17.05.2007 15:47 Uhr -
Hi X-Rulez um deine frage zu beantworten.
1. wir waren helden kann man mit der soldat james ryan vergleichen, weil es sind beide meiner meinung nach sehr dramatische filme wie auch sehr brutale.
2. ja natürlich lohnt es sich wir waren helden heute anzuschauen, z.B. die ersten 10 min. nichts gekürzt. z.B. wir einem soldaten in den hals geschossen (Blutig). es sind auch eine kopfschüsse enthalten und wie schon gesagt sehr blutig wie auch brutal. ich hoffe ich konnte deine fragen beantworten.

17.05.2007 17:03 Uhr -
Hallo !?

Hier haben wohl einige den Film nicht verstanden, der den Titel "WE WERE SOLDIERS" trägt. Der deutsche Titel suggeriert da etwas, das dieses Kriegsdrama in Richtung Patriotismus und Heldentum lenkt.
Sicherlich gibt es hier im Storyverlauf des Filmes Patrotismus und religiös verzerrte Ansichten. Das ist nur realistisch in Anbetracht der Charakterzeichnung der amerikanischen Soldaten zu dieser Zeit. Hier soll dem Zuschauer keine verschrobene, faschistoide, hurra-patriotische Kriegsansicht vermittelt werden, sondern die amerikanische Ideologie , wie sie zu Zeiten des Krieges in der Bevölkerung der USA (immernoch) verbreitet wird. Ganz nebenbei, soweit ich mich erinnere, werden die Vietnamesen als Menschen mit Gesicht, die sich ängstigen, die trauern und gewaltsam sterben im wahren Chaos des Krieges gezeigt. Alles das beinhaltet dieser Film. Klar er ist nicht perfekt, die Handlung ist dürftig, die Action (das Chaos) überwiegt. Doch nur weil oberflächlich mit Patriotismussymbolik hantiert wird oder gerade weil so oberflächlich damit gearbeitet wird (Darstellungsebene), sollte sich einem die kriegskritische Ausdrucksebene erschließen.
Ach ja, die Ausdrucksebene im Soldat James Ryan ist da bedenklicher.
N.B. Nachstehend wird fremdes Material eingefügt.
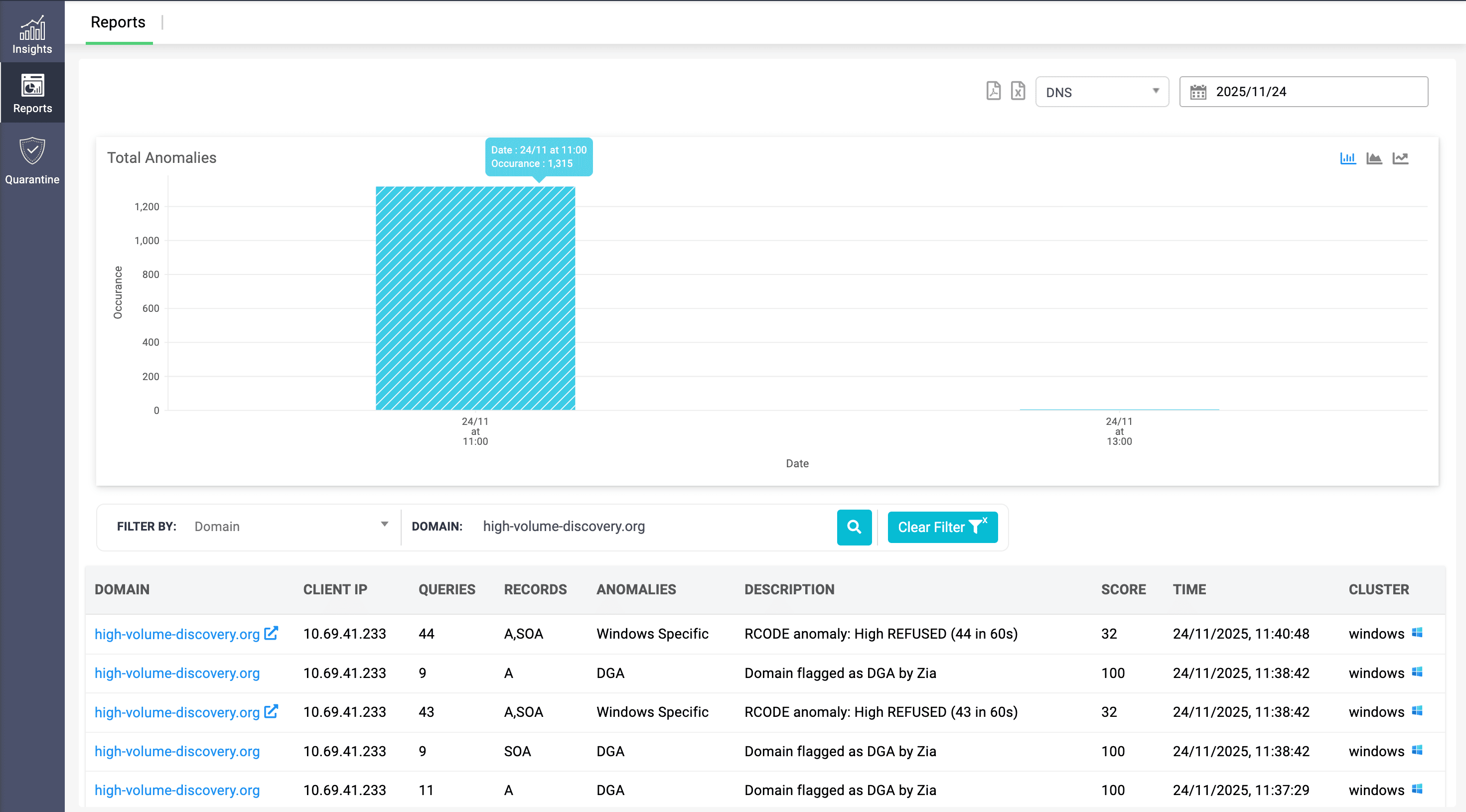Screen dimensions: 1466x812
Task: Export report as Excel file
Action: point(1018,91)

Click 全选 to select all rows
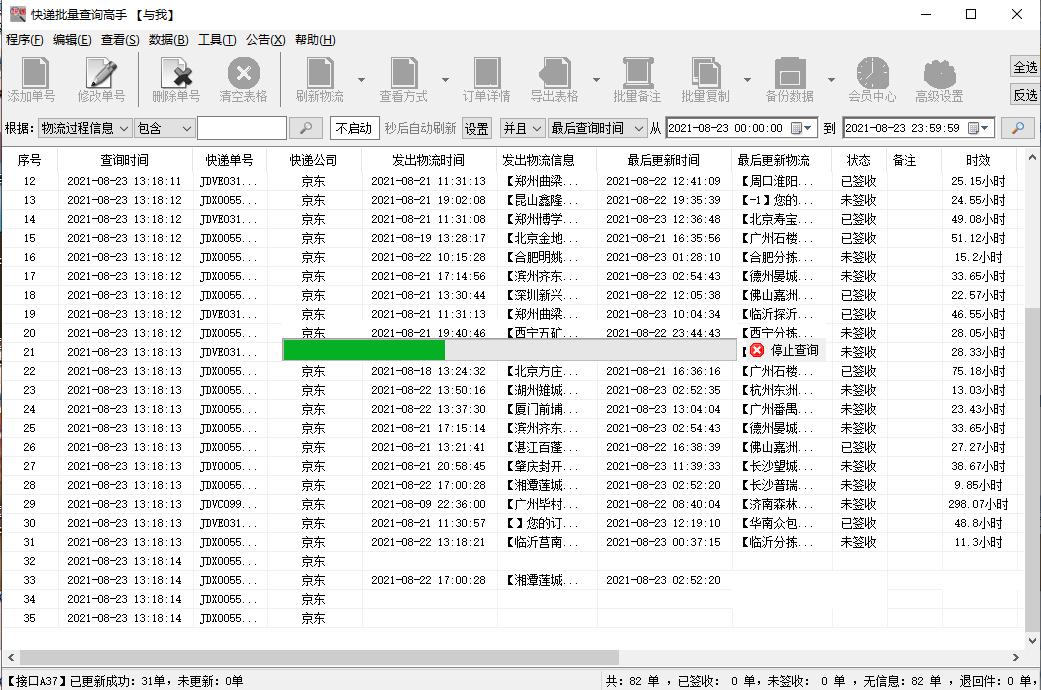(1025, 65)
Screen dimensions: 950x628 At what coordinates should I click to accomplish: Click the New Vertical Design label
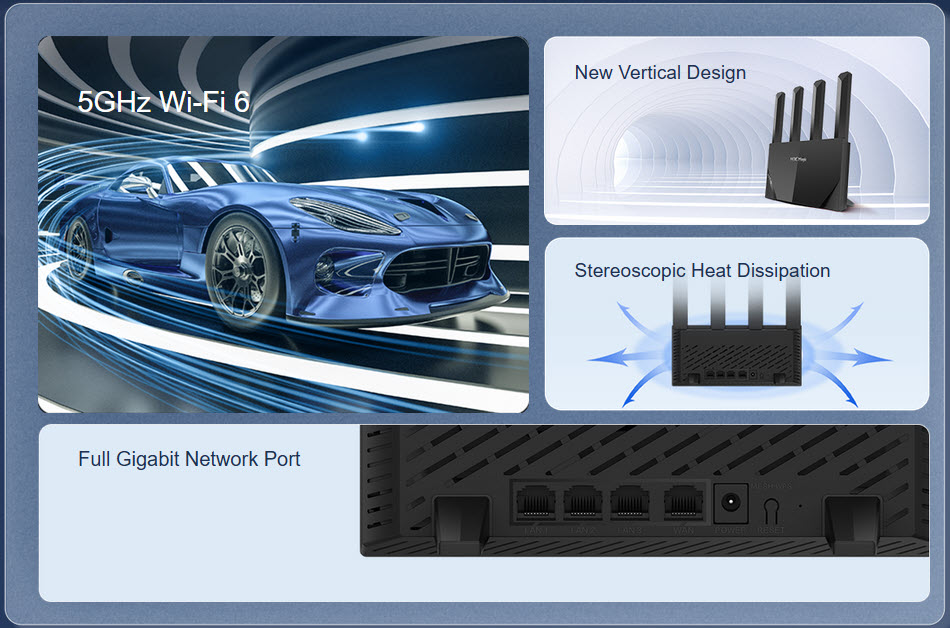point(660,72)
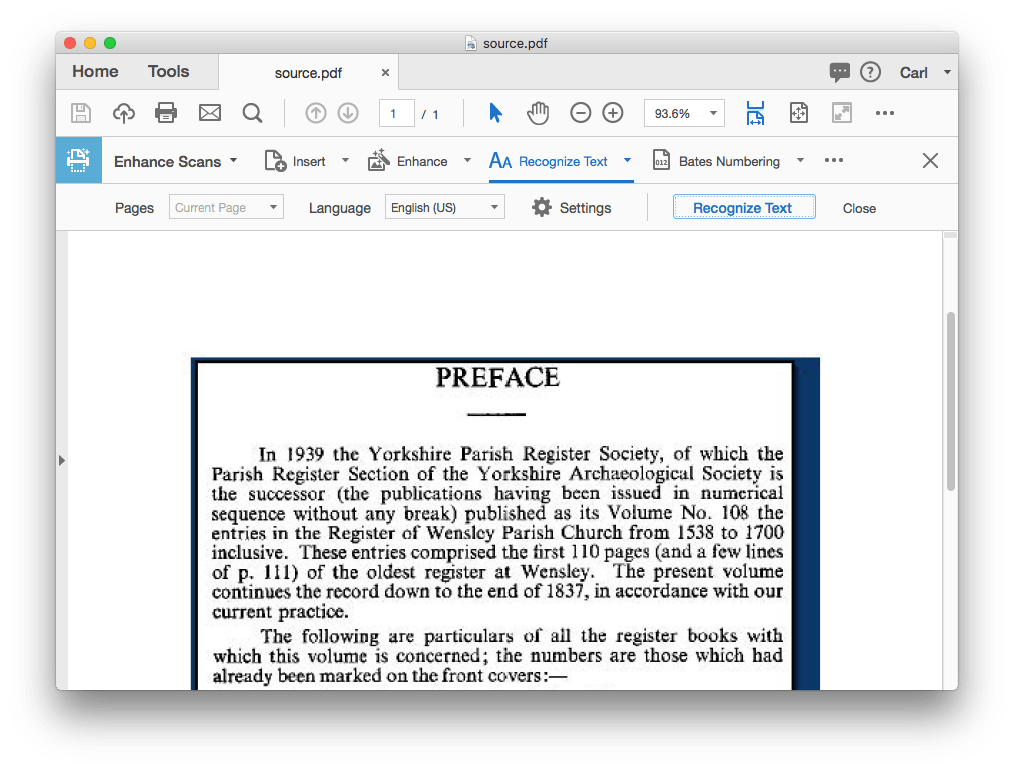1014x770 pixels.
Task: Select the Insert scanned file icon
Action: tap(276, 160)
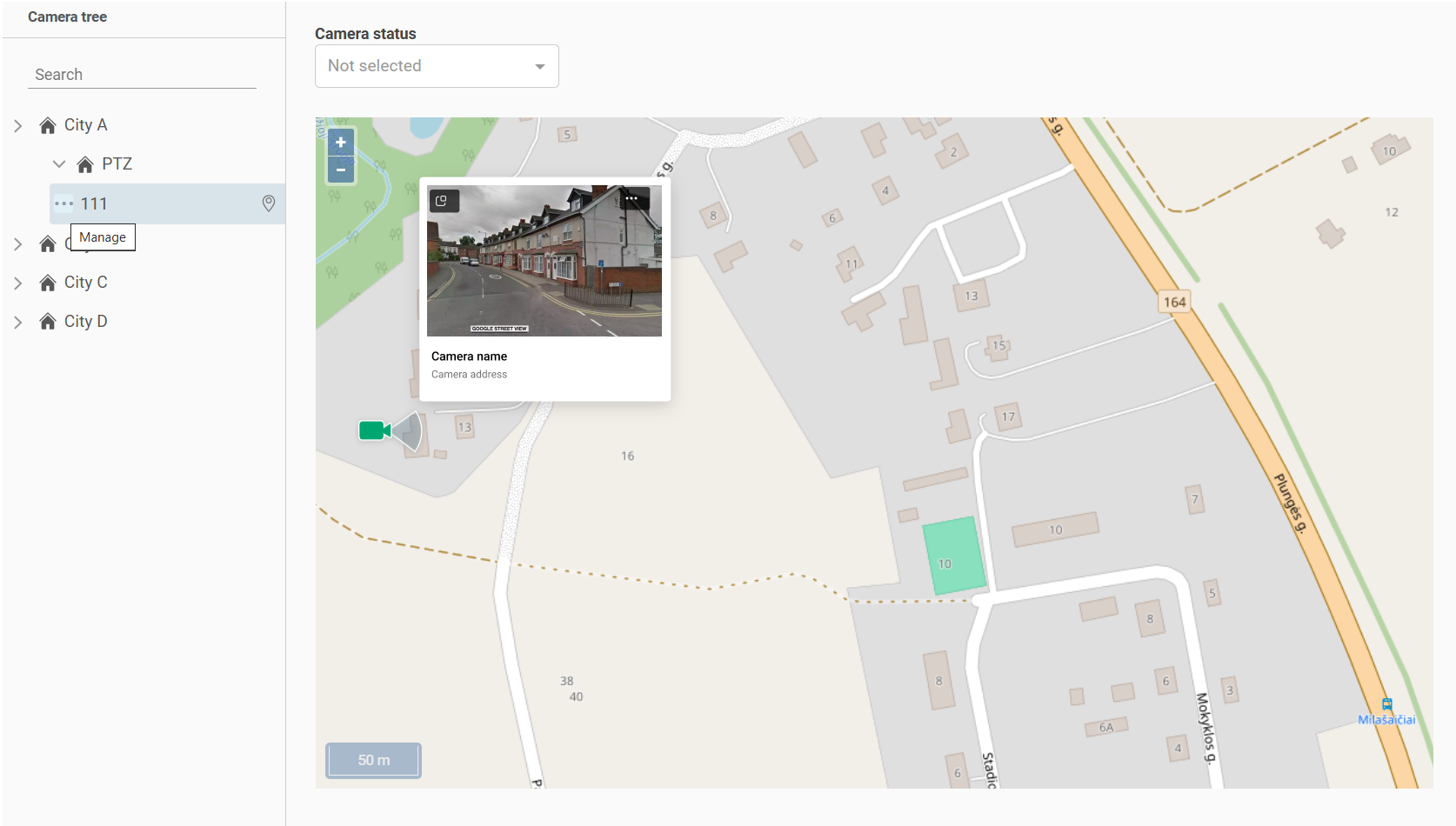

18.09.2007 16:57 Uhr - Hakanator
@Agent0815

Ich weiß schon, was mit Kriegsfilm gemeint ist. Aber selbst Kriegsfilme dürften nicht so "spaßig" sein wie "Wir Waren Helden". Ich meine damit, dass es einfach zu übertrieben und rassistisch ist, wenn ein Mann mit einem .45er Colt einen halben Trupp Vietcong ausschaltet (?!?), und weil viele Tode der ach so tapferen und tollen amerikanischen Soldaten ja relativ lang gezeigt werden. Da kann ein halb zerfetzter Ami noch seinem Kameraden sagen, dass er seiner Freundin ausrichten soll, er liebe sie. Die Vietcong werden natürlich gleich vom Kugelhagel zersiebt, die haben keine Zeit mehr, um auch nur ein Wort zu sagen ;) . Das ist teilweise so übertrieben, dass der Film nicht mal den Namen "Kriegsfilm" verdient. Ein Antikriegsfilm ist er sowieso nicht. Als Actionfilm finde ich ihn deswegen besser als Kriegsfilm. Gute Kriegsfilme gibt es genug andere. Aber der hier ist für mich ein guter Actioner mit Kriegsthematik. Ist meine persönliche Meinung, sorry aber nicht mal als richtigen Kriegsfilm kann ich dieses (super inszenierte) Stück Zelluloid bezeichnen ;) .

20.11.2007 18:53 Uhr - daywalker15
dieser film ist absoluter müll,und leider wird so ei patriotisches scheiß als kriegsfilm verkauft. Das Meistererk von Francis Ford Coppola über den Wahnsinn des Krieges(apocalypse now) gehört zu den 10 größten momenten der Kino geschichte und ist das beste über den Krieg. Auch Full Metal Jacket und Platoon sind realistische und erschütternde Antikriegsfilme. aber nicht wir waren helden

29.11.2007 09:14 Uhr -
Was für ein Müllfilm. Langweilig und öde.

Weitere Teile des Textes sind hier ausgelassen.